WRITTEN EXERCISE
State how many lines of the material below contain the string "field", with case counting. Reply with the number alone.

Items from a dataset
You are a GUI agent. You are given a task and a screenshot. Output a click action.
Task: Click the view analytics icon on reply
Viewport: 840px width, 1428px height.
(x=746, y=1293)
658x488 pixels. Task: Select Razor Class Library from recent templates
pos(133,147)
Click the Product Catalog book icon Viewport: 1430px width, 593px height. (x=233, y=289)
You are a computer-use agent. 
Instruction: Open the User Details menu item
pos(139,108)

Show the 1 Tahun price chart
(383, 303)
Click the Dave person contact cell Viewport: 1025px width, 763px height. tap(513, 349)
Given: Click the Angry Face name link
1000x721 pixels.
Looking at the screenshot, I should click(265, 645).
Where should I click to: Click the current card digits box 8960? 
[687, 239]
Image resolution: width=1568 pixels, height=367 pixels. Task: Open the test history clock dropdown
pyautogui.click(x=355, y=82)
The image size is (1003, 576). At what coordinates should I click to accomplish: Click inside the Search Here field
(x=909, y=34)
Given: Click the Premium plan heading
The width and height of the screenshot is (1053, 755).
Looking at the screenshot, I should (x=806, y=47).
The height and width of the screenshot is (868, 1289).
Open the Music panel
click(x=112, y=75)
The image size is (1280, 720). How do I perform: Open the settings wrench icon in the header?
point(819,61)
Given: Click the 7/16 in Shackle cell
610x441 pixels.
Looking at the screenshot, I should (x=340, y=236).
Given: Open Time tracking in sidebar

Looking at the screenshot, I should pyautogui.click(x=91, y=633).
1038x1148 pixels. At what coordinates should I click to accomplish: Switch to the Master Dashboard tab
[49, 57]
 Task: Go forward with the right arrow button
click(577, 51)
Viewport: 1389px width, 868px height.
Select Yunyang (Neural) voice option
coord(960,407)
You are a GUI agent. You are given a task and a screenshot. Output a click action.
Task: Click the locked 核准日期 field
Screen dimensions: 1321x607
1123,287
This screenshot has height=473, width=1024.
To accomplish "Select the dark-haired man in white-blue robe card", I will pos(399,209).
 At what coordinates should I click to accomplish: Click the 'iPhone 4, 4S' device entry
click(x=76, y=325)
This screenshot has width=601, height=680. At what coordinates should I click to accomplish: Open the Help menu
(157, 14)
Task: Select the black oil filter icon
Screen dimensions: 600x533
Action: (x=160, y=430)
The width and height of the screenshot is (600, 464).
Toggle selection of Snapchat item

EXERCISE ANSWER
2